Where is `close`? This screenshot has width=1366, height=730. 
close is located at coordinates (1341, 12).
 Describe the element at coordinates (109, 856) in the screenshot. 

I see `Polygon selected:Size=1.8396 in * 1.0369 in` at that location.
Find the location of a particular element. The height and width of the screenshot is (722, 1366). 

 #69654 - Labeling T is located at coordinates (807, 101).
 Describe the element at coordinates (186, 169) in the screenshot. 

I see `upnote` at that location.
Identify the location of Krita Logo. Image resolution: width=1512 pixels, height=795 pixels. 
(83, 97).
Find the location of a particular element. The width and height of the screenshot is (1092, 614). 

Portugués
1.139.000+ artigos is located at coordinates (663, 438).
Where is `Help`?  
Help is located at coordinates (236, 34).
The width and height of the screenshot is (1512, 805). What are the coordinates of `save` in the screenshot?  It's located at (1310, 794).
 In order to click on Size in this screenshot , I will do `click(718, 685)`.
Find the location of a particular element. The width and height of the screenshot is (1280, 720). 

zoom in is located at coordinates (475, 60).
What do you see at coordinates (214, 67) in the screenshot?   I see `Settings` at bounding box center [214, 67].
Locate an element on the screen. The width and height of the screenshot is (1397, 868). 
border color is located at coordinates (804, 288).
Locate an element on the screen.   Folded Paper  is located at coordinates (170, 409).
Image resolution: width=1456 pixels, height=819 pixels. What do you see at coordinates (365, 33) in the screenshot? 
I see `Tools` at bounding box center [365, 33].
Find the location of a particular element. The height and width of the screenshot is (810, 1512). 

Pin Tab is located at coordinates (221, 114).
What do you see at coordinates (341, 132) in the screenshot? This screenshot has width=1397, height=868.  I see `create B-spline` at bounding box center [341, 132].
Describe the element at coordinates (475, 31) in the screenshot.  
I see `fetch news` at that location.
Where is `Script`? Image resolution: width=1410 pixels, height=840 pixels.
◆ ◆ ◆
The exercise — Write out the stretch of the listing above from its start through the line containing "border color is", replacing each occurrence of "screenshot" with "image" and leaving everything else unchanged.

Output for this task —
Where is `close`? This image has width=1366, height=730. 
close is located at coordinates (1341, 12).
 Describe the element at coordinates (109, 856) in the image. 

I see `Polygon selected:Size=1.8396 in * 1.0369 in` at that location.
Find the location of a particular element. The height and width of the image is (722, 1366). 

 #69654 - Labeling T is located at coordinates (807, 101).
 Describe the element at coordinates (186, 169) in the image. 

I see `upnote` at that location.
Identify the location of Krita Logo. Image resolution: width=1512 pixels, height=795 pixels. 
(83, 97).
Find the location of a particular element. The width and height of the image is (1092, 614). 

Portugués
1.139.000+ artigos is located at coordinates (663, 438).
Where is `Help`?  
Help is located at coordinates (236, 34).
The width and height of the image is (1512, 805). What are the coordinates of `save` in the image?  It's located at (1310, 794).
 In order to click on Size in this image , I will do `click(718, 685)`.
Find the location of a particular element. The width and height of the image is (1280, 720). 

zoom in is located at coordinates (475, 60).
What do you see at coordinates (214, 67) in the image?   I see `Settings` at bounding box center [214, 67].
Locate an element on the screen. The width and height of the image is (1397, 868). 
border color is located at coordinates (804, 288).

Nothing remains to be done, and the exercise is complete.